Below are some records; quote exactly the lines from the one that contains "[Akademik Veri Yönetim" through the one that contains "Configuración de cookies (185, 1881)", inclusive, and no others.

***** Extracted data *****

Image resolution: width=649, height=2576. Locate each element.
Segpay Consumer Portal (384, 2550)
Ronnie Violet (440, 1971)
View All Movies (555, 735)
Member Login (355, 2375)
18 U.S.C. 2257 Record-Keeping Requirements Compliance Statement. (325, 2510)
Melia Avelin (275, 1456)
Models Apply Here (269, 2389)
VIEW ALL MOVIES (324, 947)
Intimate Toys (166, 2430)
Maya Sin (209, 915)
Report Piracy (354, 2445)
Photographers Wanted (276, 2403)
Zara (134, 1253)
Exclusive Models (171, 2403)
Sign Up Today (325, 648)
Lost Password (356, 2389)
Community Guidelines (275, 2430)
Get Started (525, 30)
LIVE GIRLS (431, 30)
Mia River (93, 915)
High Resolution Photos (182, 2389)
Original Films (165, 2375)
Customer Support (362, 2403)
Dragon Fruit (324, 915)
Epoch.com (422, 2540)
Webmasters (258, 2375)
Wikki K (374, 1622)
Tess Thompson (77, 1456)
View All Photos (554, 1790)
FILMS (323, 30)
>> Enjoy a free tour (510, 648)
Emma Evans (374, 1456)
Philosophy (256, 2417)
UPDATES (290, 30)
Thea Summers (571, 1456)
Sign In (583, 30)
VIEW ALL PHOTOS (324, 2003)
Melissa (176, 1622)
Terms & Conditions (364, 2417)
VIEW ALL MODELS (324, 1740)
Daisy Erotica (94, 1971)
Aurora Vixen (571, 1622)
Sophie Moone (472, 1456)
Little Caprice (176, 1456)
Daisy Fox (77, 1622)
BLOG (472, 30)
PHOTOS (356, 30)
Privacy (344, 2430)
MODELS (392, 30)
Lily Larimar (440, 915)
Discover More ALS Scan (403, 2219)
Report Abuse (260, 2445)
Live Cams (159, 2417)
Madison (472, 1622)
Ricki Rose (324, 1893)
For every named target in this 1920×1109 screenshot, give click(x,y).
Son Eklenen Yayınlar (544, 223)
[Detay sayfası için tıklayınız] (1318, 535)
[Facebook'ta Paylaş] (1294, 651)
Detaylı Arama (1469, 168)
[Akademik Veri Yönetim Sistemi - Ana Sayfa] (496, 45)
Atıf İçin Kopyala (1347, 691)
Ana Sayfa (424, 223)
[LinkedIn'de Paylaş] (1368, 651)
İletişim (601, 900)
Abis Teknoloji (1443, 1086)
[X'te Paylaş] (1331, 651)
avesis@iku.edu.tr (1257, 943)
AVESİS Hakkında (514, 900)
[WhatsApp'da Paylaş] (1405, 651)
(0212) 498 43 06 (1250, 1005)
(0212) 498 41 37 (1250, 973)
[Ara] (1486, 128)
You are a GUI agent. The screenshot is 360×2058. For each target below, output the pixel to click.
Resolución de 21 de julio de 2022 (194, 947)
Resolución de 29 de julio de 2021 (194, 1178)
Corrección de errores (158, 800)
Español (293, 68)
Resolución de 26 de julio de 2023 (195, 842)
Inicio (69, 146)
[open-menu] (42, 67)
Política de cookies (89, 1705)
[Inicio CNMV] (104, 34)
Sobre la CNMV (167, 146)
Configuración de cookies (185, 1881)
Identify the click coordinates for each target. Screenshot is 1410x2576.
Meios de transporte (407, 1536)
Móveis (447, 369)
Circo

*****

* Solution to the problem:
[Akademik Veri Yönetim Sistemi - Ana Sayfa] (496, 45)
Atıf İçin Kopyala (1347, 691)
Ana Sayfa (424, 223)
[LinkedIn'de Paylaş] (1368, 651)
İletişim (601, 900)
Abis Teknoloji (1443, 1086)
[X'te Paylaş] (1331, 651)
avesis@iku.edu.tr (1257, 943)
AVESİS Hakkında (514, 900)
[WhatsApp'da Paylaş] (1405, 651)
(0212) 498 43 06 (1250, 1005)
(0212) 498 41 37 (1250, 973)
[Ara] (1486, 128)
You are a GUI agent. The screenshot is 360×2058. For each target below, output the pixel to click.
Resolución de 21 de julio de 2022 (194, 947)
Resolución de 29 de julio de 2021 (194, 1178)
Corrección de errores (158, 800)
Español (293, 68)
Resolución de 26 de julio de 2023 (195, 842)
Inicio (69, 146)
[open-menu] (42, 67)
Política de cookies (89, 1705)
[Inicio CNMV] (104, 34)
Sobre la CNMV (167, 146)
Configuración de cookies (185, 1881)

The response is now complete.